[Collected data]
□ □ □ □ □
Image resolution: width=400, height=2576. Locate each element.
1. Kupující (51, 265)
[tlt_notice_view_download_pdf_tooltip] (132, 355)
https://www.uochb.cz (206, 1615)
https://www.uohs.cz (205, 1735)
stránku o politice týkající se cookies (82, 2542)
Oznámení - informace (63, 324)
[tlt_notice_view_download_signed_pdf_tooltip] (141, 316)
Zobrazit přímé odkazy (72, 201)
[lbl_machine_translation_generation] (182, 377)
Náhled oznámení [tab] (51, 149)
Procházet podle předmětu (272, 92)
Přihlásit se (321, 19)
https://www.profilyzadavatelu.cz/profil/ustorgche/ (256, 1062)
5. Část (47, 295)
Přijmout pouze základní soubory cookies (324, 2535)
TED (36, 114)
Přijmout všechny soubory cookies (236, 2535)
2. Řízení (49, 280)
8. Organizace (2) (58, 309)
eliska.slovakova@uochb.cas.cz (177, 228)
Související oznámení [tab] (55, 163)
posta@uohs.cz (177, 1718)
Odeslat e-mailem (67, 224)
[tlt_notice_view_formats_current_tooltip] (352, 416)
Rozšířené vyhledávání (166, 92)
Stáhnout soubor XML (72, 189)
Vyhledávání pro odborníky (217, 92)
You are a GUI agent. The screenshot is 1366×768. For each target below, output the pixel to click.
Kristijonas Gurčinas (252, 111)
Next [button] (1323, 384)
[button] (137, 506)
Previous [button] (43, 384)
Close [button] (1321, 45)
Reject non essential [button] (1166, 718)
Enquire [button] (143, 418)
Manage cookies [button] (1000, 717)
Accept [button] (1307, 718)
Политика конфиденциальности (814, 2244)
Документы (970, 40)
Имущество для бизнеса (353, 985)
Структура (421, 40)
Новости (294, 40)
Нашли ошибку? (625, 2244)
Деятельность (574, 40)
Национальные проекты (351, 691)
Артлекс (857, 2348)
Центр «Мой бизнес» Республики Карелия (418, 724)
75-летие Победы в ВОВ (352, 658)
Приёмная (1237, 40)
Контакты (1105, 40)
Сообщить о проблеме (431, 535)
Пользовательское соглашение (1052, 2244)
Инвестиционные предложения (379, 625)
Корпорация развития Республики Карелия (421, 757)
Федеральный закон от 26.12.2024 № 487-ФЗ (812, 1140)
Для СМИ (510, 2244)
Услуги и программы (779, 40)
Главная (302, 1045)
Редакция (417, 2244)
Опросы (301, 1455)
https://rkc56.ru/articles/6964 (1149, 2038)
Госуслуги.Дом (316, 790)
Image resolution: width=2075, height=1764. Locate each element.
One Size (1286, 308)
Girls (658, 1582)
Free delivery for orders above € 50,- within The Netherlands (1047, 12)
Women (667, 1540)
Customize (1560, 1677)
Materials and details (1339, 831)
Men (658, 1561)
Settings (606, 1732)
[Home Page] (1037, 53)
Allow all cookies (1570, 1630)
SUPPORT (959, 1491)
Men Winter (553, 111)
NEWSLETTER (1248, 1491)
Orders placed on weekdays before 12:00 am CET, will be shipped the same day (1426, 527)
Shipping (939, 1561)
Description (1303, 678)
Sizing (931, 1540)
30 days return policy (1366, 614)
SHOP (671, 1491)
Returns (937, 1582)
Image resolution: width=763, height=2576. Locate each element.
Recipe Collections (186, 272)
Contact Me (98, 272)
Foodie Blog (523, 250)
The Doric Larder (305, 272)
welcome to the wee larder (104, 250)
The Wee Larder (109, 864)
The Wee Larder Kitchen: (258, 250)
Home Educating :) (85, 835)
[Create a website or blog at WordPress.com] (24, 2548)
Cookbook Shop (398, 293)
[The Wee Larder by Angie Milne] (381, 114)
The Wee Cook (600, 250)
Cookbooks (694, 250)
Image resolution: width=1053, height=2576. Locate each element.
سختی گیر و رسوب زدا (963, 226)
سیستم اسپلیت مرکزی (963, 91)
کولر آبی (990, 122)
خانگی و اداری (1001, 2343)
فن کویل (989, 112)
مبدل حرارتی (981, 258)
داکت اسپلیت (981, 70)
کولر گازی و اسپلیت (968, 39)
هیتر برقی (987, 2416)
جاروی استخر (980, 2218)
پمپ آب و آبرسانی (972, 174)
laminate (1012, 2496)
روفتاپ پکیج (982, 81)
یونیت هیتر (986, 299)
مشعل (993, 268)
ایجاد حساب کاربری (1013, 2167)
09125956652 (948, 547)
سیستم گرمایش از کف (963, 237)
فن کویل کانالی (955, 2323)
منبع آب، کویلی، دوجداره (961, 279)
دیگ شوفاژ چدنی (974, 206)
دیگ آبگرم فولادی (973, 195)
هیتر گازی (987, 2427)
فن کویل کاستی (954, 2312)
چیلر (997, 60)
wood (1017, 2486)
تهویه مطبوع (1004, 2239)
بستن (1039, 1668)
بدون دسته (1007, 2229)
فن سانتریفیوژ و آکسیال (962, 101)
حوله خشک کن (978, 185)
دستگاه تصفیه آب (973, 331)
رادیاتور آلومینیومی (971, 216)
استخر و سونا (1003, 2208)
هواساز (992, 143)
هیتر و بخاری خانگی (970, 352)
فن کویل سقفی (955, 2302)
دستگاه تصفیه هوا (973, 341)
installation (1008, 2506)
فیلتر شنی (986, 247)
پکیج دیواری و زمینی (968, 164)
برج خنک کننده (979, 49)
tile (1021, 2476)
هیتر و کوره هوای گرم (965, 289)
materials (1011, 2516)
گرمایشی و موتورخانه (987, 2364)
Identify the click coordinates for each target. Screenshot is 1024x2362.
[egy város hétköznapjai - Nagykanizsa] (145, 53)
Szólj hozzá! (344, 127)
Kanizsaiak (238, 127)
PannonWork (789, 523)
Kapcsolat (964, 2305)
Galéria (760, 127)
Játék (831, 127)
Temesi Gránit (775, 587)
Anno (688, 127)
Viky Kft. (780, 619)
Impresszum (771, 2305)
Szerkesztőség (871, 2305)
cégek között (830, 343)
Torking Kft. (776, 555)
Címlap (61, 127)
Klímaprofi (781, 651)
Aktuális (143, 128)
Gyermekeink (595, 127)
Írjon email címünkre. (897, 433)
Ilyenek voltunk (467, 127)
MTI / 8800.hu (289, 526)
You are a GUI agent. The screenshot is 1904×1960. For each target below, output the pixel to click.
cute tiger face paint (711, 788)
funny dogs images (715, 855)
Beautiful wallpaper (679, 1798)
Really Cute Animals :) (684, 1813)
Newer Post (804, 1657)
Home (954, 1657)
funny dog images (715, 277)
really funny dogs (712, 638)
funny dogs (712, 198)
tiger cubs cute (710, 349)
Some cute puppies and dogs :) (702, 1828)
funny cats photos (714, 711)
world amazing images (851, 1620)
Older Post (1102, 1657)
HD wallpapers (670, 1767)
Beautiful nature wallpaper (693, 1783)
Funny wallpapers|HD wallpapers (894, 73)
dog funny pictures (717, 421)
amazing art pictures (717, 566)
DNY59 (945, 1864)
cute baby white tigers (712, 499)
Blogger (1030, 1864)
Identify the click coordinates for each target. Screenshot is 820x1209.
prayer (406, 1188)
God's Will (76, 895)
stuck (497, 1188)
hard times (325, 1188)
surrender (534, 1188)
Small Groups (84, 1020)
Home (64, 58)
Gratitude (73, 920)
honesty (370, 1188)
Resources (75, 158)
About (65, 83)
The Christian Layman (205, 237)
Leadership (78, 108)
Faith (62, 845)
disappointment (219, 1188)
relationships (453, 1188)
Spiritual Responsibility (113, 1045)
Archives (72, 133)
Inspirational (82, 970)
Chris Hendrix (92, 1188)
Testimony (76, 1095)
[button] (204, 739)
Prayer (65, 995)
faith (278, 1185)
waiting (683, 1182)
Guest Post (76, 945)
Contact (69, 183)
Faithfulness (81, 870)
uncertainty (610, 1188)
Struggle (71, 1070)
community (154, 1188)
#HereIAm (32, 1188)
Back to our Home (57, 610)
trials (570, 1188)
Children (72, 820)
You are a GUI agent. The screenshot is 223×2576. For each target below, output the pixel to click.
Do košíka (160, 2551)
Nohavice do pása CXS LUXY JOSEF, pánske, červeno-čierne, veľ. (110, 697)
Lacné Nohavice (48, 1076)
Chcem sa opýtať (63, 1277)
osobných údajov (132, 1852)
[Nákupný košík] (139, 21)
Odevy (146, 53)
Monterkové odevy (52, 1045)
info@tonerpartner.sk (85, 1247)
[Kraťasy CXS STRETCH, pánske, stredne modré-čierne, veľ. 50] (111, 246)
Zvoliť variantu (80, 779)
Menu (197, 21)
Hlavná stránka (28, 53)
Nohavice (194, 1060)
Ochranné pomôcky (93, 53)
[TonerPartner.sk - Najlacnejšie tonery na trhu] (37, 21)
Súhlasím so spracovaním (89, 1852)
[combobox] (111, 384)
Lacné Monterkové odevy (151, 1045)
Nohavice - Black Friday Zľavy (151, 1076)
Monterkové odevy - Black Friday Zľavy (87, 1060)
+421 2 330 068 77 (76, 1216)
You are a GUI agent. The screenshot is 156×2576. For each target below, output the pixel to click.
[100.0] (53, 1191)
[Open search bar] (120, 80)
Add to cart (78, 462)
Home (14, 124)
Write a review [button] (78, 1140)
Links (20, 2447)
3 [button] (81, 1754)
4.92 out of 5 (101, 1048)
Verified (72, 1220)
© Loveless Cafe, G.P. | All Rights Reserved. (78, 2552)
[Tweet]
□ □ □ □ □
Exercise instructions | Output, exactly and with no other text, the line that contains "Hlavná stránka (28, 53)" and all lines from there to the end of the records.

Problem solution |
Hlavná stránka (28, 53)
Nohavice (194, 1060)
Ochranné pomôcky (93, 53)
[TonerPartner.sk - Najlacnejšie tonery na trhu] (37, 21)
Súhlasím so spracovaním (89, 1852)
[combobox] (111, 384)
Lacné Monterkové odevy (151, 1045)
Nohavice - Black Friday Zľavy (151, 1076)
Monterkové odevy - Black Friday Zľavy (87, 1060)
+421 2 330 068 77 (76, 1216)
You are a GUI agent. The screenshot is 156×2576. For each target below, output the pixel to click.
[100.0] (53, 1191)
[Open search bar] (120, 80)
Add to cart (78, 462)
Home (14, 124)
Write a review [button] (78, 1140)
Links (20, 2447)
3 [button] (81, 1754)
4.92 out of 5 (101, 1048)
Verified (72, 1220)
© Loveless Cafe, G.P. | All Rights Reserved. (78, 2552)
[Tweet]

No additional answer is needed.